REQUIRED TASK: Please copy out each of the rows below word for word, leaving the pictures out of your answer.

RECORDS PROVIDED:
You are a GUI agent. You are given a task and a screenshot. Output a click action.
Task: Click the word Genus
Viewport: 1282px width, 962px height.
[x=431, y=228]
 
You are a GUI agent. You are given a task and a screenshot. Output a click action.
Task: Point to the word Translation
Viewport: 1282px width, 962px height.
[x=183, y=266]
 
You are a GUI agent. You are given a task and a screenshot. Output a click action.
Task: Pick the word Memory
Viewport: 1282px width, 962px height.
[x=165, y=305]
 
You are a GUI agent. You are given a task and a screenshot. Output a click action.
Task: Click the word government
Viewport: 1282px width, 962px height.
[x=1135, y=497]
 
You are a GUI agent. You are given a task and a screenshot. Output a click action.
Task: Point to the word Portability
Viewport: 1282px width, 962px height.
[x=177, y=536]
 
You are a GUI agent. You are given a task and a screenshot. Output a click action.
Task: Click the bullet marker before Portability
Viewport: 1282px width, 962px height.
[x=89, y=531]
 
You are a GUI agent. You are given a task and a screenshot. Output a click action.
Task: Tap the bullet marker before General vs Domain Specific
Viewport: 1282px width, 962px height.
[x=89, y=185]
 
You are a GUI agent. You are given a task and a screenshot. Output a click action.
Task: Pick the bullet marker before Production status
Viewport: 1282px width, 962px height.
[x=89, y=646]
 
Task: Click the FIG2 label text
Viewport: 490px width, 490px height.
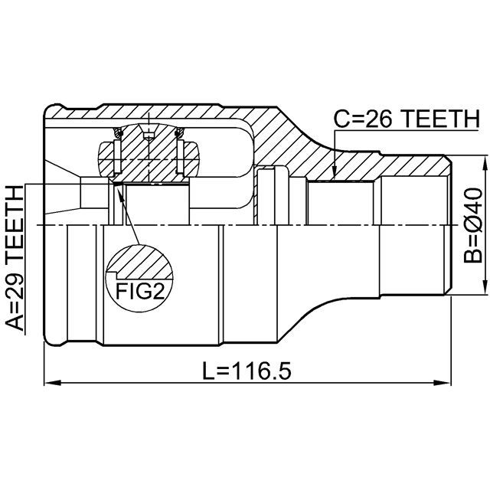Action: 140,291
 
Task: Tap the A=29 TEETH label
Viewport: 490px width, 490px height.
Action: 15,258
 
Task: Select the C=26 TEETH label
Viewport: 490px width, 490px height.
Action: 407,119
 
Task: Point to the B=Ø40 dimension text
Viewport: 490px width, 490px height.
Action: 473,225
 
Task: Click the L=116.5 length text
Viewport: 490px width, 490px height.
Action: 247,371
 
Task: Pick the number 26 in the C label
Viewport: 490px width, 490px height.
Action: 378,119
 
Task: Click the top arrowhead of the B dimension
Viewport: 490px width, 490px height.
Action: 485,164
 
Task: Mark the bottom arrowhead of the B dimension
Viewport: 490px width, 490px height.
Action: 485,286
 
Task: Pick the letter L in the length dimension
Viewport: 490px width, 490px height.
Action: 208,371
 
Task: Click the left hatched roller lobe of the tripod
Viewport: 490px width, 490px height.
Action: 106,159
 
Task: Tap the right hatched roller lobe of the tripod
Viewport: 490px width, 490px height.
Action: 191,159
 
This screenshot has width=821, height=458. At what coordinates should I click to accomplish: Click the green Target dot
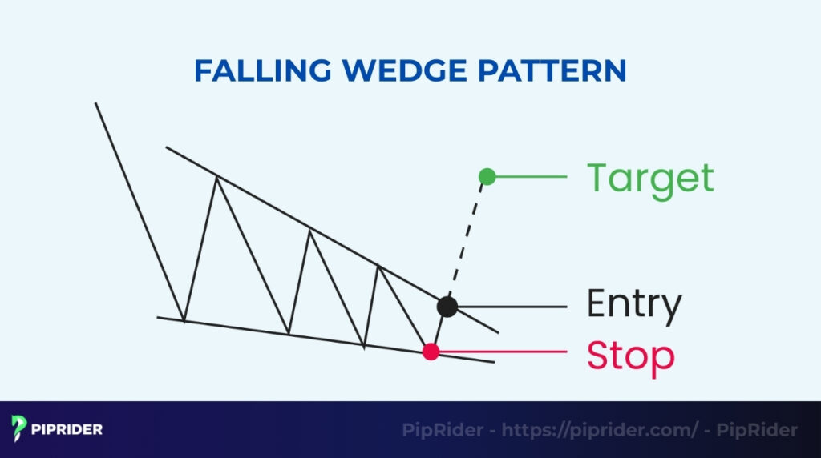(487, 176)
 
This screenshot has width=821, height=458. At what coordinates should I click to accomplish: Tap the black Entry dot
(447, 306)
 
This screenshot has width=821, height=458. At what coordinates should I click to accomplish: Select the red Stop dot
(431, 351)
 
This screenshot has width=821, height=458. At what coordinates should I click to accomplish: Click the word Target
(649, 178)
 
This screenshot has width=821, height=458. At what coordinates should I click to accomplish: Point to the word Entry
(633, 304)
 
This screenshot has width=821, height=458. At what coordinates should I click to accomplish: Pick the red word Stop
(630, 356)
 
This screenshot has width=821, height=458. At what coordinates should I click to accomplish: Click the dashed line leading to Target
(467, 240)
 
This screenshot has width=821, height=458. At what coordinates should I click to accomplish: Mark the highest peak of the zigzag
(216, 177)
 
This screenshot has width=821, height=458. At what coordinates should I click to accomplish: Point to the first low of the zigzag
(184, 321)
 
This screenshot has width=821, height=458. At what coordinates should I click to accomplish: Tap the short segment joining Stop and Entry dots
(439, 329)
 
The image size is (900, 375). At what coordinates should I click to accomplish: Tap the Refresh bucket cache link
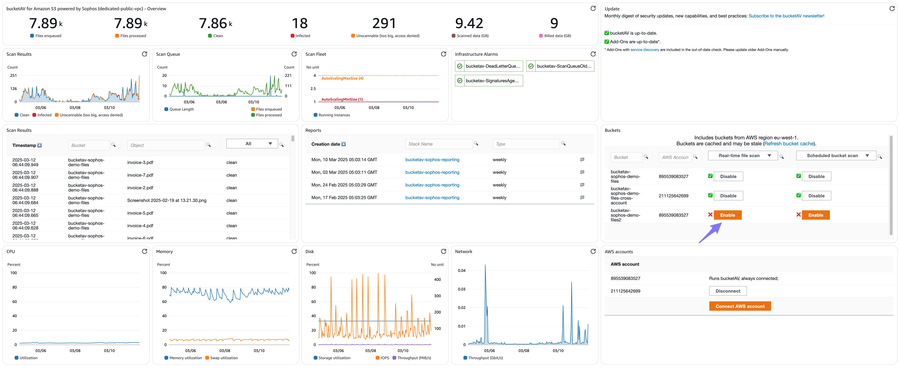point(789,144)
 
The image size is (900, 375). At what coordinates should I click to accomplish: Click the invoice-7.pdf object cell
point(140,175)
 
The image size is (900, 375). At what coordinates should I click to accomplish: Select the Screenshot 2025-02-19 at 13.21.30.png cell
point(167,201)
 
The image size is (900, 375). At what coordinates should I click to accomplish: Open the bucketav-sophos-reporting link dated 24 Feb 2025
point(432,185)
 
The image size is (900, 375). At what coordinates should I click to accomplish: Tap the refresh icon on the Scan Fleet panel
point(443,54)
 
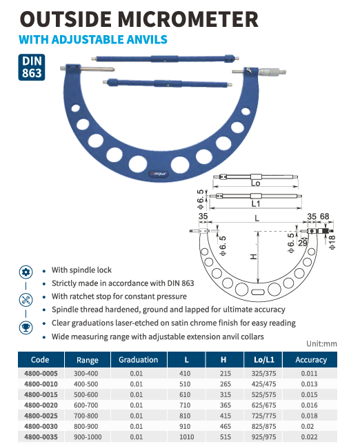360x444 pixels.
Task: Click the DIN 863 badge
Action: coord(32,67)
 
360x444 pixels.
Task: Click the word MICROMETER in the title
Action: coord(188,19)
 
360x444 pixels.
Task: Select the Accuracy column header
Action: coord(311,360)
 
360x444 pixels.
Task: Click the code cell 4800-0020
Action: coord(41,405)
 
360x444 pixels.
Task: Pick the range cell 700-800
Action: coord(86,416)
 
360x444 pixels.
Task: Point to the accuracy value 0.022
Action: coord(309,437)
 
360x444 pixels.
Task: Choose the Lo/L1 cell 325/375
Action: coord(263,374)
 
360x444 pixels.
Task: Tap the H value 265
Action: coord(226,384)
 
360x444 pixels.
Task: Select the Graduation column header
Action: coord(138,360)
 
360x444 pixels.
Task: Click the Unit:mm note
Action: coord(321,344)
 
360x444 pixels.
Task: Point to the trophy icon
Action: coord(26,327)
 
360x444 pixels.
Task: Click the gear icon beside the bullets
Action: coord(26,272)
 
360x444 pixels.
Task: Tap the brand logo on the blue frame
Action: coord(159,174)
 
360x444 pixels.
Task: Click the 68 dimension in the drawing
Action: coord(324,216)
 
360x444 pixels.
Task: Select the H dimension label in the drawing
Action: coord(254,256)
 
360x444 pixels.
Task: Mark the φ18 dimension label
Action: coord(332,242)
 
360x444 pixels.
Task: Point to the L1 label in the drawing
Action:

FULL RESPONSE:
You are a GUI agent. You are given a task and a screenshot. Output a click action.
Task: Click the word Genus
Viewport: 1282px width, 962px height.
[x=431, y=228]
 
You are a GUI agent. You are given a task and a screenshot. Output a click action.
Task: Point to the word Translation
Viewport: 1282px width, 962px height.
[x=183, y=266]
 
You are a GUI agent. You are given a task and a screenshot. Output a click action.
Task: Pick the word Memory
Viewport: 1282px width, 962px height.
[x=165, y=305]
 
You are a GUI agent. You are given a task and a screenshot. Output a click action.
Task: Click the word government
Viewport: 1282px width, 962px height.
[x=1135, y=497]
 
You are a GUI agent. You are given a task and a screenshot. Output a click action.
Task: Point to the word Portability
Viewport: 1282px width, 962px height.
[x=177, y=536]
 
You are a GUI agent. You are given a task and a screenshot. Output a click action.
Task: Click the bullet marker before Portability
Viewport: 1282px width, 962px height.
[x=89, y=531]
 
You are a GUI agent. You are given a task and a screenshot. Output a click action.
Task: Tap the bullet marker before General vs Domain Specific
Viewport: 1282px width, 962px height.
[x=89, y=185]
 
You are a GUI agent. You are given a task and a screenshot. Output a click action.
Task: Pick the bullet marker before Production status
Viewport: 1282px width, 962px height.
[x=89, y=646]
 
Task: Click the FIG2 label text
Viewport: 490px width, 490px height.
Action: 140,291
 
Task: Tap the A=29 TEETH label
Viewport: 490px width, 490px height.
Action: 15,258
 
Task: Select the C=26 TEETH label
Viewport: 490px width, 490px height.
Action: 407,119
 
Task: Point to the B=Ø40 dimension text
Viewport: 490px width, 490px height.
Action: 473,225
 
Task: Click the L=116.5 length text
Viewport: 490px width, 490px height.
Action: 247,371
 
Task: Pick the number 26 in the C label
Viewport: 490px width, 490px height.
Action: 378,119
 
Task: Click the top arrowhead of the B dimension
Viewport: 490px width, 490px height.
Action: 485,164
 
Task: Mark the bottom arrowhead of the B dimension
Viewport: 490px width, 490px height.
Action: 485,286
 
Task: Pick the letter L in the length dimension
Viewport: 490px width, 490px height.
Action: 208,371
 
Task: Click the left hatched roller lobe of the tripod
Viewport: 490px width, 490px height.
Action: 106,159
 
Task: Tap the right hatched roller lobe of the tripod
Viewport: 490px width, 490px height.
Action: 191,159
 
This screenshot has width=821, height=458. At what coordinates should I click to accomplish: Click the green Target dot
(487, 176)
 
This screenshot has width=821, height=458. At what coordinates should I click to accomplish: Tap the black Entry dot
(447, 306)
 
This screenshot has width=821, height=458. At what coordinates should I click to accomplish: Select the red Stop dot
(431, 351)
 
This screenshot has width=821, height=458. At what coordinates should I click to accomplish: Click the word Target
(649, 178)
 
This screenshot has width=821, height=458. At what coordinates should I click to accomplish: Point to the word Entry
(633, 304)
 
This screenshot has width=821, height=458. At what coordinates should I click to accomplish: Pick the red word Stop
(630, 356)
 
This screenshot has width=821, height=458. At what coordinates should I click to accomplish: Click the dashed line leading to Target
(467, 240)
 
This screenshot has width=821, height=458. At what coordinates should I click to accomplish: Mark the highest peak of the zigzag
(216, 177)
 
This screenshot has width=821, height=458. At what coordinates should I click to accomplish: Point to the first low of the zigzag
(184, 321)
 
This screenshot has width=821, height=458. At what coordinates should I click to accomplish: Tap the short segment joining Stop and Entry dots
(439, 329)
 
The image size is (900, 375). At what coordinates should I click to accomplish: Tap the Refresh bucket cache link
point(789,144)
 
The image size is (900, 375). At what coordinates should I click to accomplish: Click the invoice-7.pdf object cell
point(140,175)
 
The image size is (900, 375). At what coordinates should I click to accomplish: Select the Screenshot 2025-02-19 at 13.21.30.png cell
point(167,201)
 
The image size is (900, 375). At what coordinates should I click to accomplish: Open the bucketav-sophos-reporting link dated 24 Feb 2025
point(432,185)
 
The image size is (900, 375). At what coordinates should I click to accomplish: Tap the refresh icon on the Scan Fleet panel
point(443,54)
 
360x444 pixels.
Task: Click the DIN 863 badge
Action: coord(32,67)
 
360x444 pixels.
Task: Click the word MICROMETER in the title
Action: coord(188,19)
 
360x444 pixels.
Task: Select the Accuracy column header
Action: coord(311,360)
 
360x444 pixels.
Task: Click the code cell 4800-0020
Action: coord(41,405)
 
360x444 pixels.
Task: Pick the range cell 700-800
Action: coord(86,416)
 
360x444 pixels.
Task: Point to the accuracy value 0.022
Action: coord(309,437)
 
360x444 pixels.
Task: Choose the Lo/L1 cell 325/375
Action: coord(263,374)
 
360x444 pixels.
Task: Tap the H value 265
Action: coord(226,384)
 
360x444 pixels.
Task: Select the Graduation column header
Action: coord(138,360)
 
360x444 pixels.
Task: Click the Unit:mm note
Action: coord(321,344)
 
360x444 pixels.
Task: Point to the trophy icon
Action: coord(26,327)
 
360x444 pixels.
Task: Click the gear icon beside the bullets
Action: coord(26,272)
 
360x444 pixels.
Task: Tap the brand logo on the blue frame
Action: coord(159,174)
 
360x444 pixels.
Task: Click the 68 dimension in the drawing
Action: coord(324,216)
 
360x444 pixels.
Task: Select the H dimension label in the drawing
Action: coord(254,256)
 
360x444 pixels.
Task: Mark the φ18 dimension label
Action: coord(332,242)
 
360x444 pixels.
Task: Point to the L1 label in the drawing
Action:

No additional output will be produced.